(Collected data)
- Opening Delimiter -

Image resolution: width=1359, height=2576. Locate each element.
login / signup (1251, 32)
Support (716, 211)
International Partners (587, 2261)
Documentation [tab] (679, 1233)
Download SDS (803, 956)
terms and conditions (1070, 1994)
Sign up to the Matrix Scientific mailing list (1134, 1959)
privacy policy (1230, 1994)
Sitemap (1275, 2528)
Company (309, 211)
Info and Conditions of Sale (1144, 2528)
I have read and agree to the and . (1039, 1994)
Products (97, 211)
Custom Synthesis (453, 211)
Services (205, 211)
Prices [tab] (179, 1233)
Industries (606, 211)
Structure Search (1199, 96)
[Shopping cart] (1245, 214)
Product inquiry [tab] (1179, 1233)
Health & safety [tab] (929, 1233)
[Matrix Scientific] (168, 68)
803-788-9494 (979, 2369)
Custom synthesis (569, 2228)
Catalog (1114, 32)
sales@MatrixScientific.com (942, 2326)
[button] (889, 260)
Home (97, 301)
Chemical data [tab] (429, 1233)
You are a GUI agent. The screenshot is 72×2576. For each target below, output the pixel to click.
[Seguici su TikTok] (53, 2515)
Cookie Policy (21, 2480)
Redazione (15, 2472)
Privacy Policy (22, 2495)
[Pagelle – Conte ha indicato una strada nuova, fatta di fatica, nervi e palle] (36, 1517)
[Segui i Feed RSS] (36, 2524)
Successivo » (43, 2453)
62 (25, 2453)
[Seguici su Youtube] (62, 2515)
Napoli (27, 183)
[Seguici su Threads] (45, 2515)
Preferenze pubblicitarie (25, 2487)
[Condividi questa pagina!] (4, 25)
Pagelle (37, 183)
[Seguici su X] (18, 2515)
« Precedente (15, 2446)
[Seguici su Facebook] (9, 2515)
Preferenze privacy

- Closing Delimiter -

WHAT THE TASK REQUIRES: Your task is to set down all of the entries exactly as they appear.

OUTPUT FOR THIS TASK:
Image resolution: width=1359, height=2576. Locate each element.
login / signup (1251, 32)
Support (716, 211)
International Partners (587, 2261)
Documentation [tab] (679, 1233)
Download SDS (803, 956)
terms and conditions (1070, 1994)
Sign up to the Matrix Scientific mailing list (1134, 1959)
privacy policy (1230, 1994)
Sitemap (1275, 2528)
Company (309, 211)
Info and Conditions of Sale (1144, 2528)
I have read and agree to the and . (1039, 1994)
Products (97, 211)
Custom Synthesis (453, 211)
Services (205, 211)
Prices [tab] (179, 1233)
Industries (606, 211)
Structure Search (1199, 96)
[Shopping cart] (1245, 214)
Product inquiry [tab] (1179, 1233)
Health & safety [tab] (929, 1233)
[Matrix Scientific] (168, 68)
803-788-9494 (979, 2369)
Custom synthesis (569, 2228)
Catalog (1114, 32)
sales@MatrixScientific.com (942, 2326)
[button] (889, 260)
Home (97, 301)
Chemical data [tab] (429, 1233)
You are a GUI agent. The screenshot is 72×2576. For each target below, output the pixel to click.
[Seguici su TikTok] (53, 2515)
Cookie Policy (21, 2480)
Redazione (15, 2472)
Privacy Policy (22, 2495)
[Pagelle – Conte ha indicato una strada nuova, fatta di fatica, nervi e palle] (36, 1517)
[Segui i Feed RSS] (36, 2524)
Successivo » (43, 2453)
62 (25, 2453)
[Seguici su Youtube] (62, 2515)
Napoli (27, 183)
[Seguici su Threads] (45, 2515)
Preferenze pubblicitarie (25, 2487)
[Condividi questa pagina!] (4, 25)
Pagelle (37, 183)
[Seguici su X] (18, 2515)
« Precedente (15, 2446)
[Seguici su Facebook] (9, 2515)
Preferenze privacy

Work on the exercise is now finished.